**The task:** Please repeat word for word the part of the article on the Milwaukee Bucks' defense that begins with "For the second straight year, they're cleaning" and ends with "of ridiculously good.".

**Reading text:**
For the second straight year, they're cleaning their own glass at the league's highest rate. And for the second straight year, they're allowing both the lowest proportion of opponent shots from inside the restricted area and the lowest field-goal percentage on such shots. Their three most prominent frontcourt defenders - Giannis Antetokounmpo, Robin Lopez, and Brook Lopez - rank first, third, and fourth in the league in defensive field-goal percentage at the rim.
Allowing scads of 3-pointers, which the Bucks do as a consequence of their interior-oriented approach, once seemed antithetical to efficient defensive principles. But they're so good at barricading the paint that what happens outside of it almost doesn't matter. They know they can't take away everything, so they don't try. They don't let perfect be the enemy of ridiculously good.
That's not to say they aren't menacing on the perimeter as well. Eric Bledsoe, Khris Middleton, Donte DiVincenzo, George Hill, and Wesley Matthews all impose their will at the point of attack, inviting opponents to challenge one of the Lopez twins at the hoop while giving pursuit and blotting out space from the rear. Once you step past the threshold as an opposing offensive player, the front door slams shut behind you, and you're faced with a back door that won't budge. Suddenly you're locked in a house of horrors, with a Giannis monster running amok and ready to swallow you whole.
It feels, to a degree, like the Bucks have hacked NBA defense in the same way those Kevin Garnett-led Celtics defenses did in the late 2000s by icing the pick-and-roll and flooding the strong side of the floor before the rest of the league caught on. Like those Celtics teams, the Bucks have created an ideal synergy of personnel and scheme that has both placed them ahead of the curve and made their blueprint unreplicable. Like those Celtics defenses, their magic is unlocked by a singularly gifted 7-foot unicorn.
I'm looking forward to once again watching that unicorn wreak defensive havoc, be it as a back-line helper, a perimeter rover, or a one-on-one enveloper. I'm looking forward to being reminded of the symbiosis between Antetokounmpo's fluid speed and the unscalable verticality of the Lopez twins. I'm looking forward to watching more possessions like the one below, in which Giannis shuttles between multiple assignments and blows up two or three different actions, buying Brook Lopez time to position himself for a perfect at-rim contest just when the offense finally manages to evade Giannis and thinks it's home free.
The term "copycat league" gets thrown around a lot, but schemes themselves are less than half the battle. Other teams have adopted Milwaukee's approach of going all-in on rim protection - even at the cost of surrendering a ton of 3-pointers - and some, like the Raptors and Celtics, have found a great deal of success doing so. But it's one thing to take cues from the Bucks and quite another to defend like them. It's a bit like how other teams tried to downsize in an effort to replicate Golden State's model, ignoring the fact that it was the Warriors' wholly unique personnel group that allowed them to perfect small ball. Expecting the same result is usually a recipe for disappointment.
Head coach Mike Budenholzer was criticized last season for a lack of scheme flexibility in the playoffs, but it was the Bucks' offense, not their defense, that ultimately failed them in the conference finals. There's still reason to think they can be neutralized on that side of the ball in a way some other contenders can't be, but their defense is even better this year and could very well be good enough to carry them to a championship.
I can't wait to watch and find out.
Joe Wolfond is a features writer for theScore.

**Dataset content:**
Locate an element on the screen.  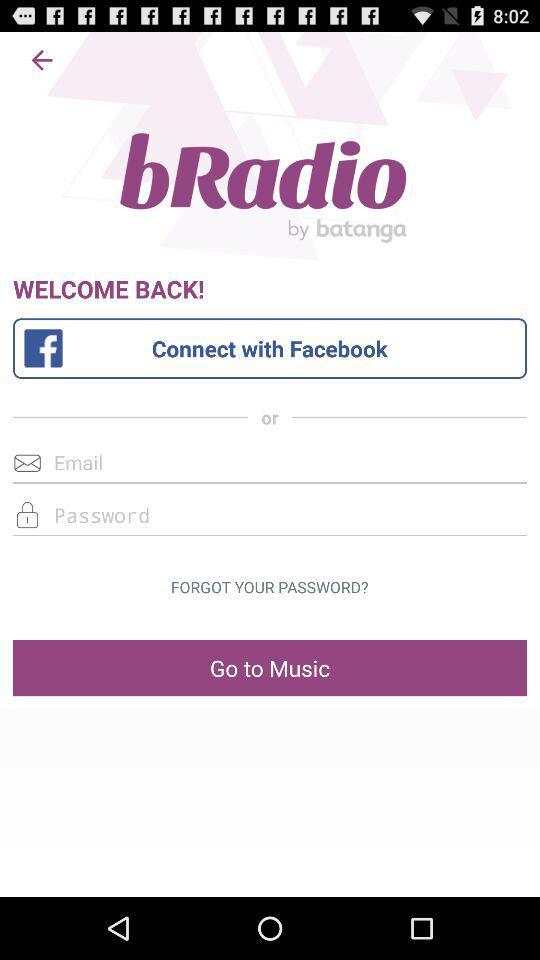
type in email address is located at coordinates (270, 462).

**Result for this task:**
For the second straight year, they're cleaning their own glass at the league's highest rate. And for the second straight year, they're allowing both the lowest proportion of opponent shots from inside the restricted area and the lowest field-goal percentage on such shots. Their three most prominent frontcourt defenders - Giannis Antetokounmpo, Robin Lopez, and Brook Lopez - rank first, third, and fourth in the league in defensive field-goal percentage at the rim.
Allowing scads of 3-pointers, which the Bucks do as a consequence of their interior-oriented approach, once seemed antithetical to efficient defensive principles. But they're so good at barricading the paint that what happens outside of it almost doesn't matter. They know they can't take away everything, so they don't try. They don't let perfect be the enemy of ridiculously good.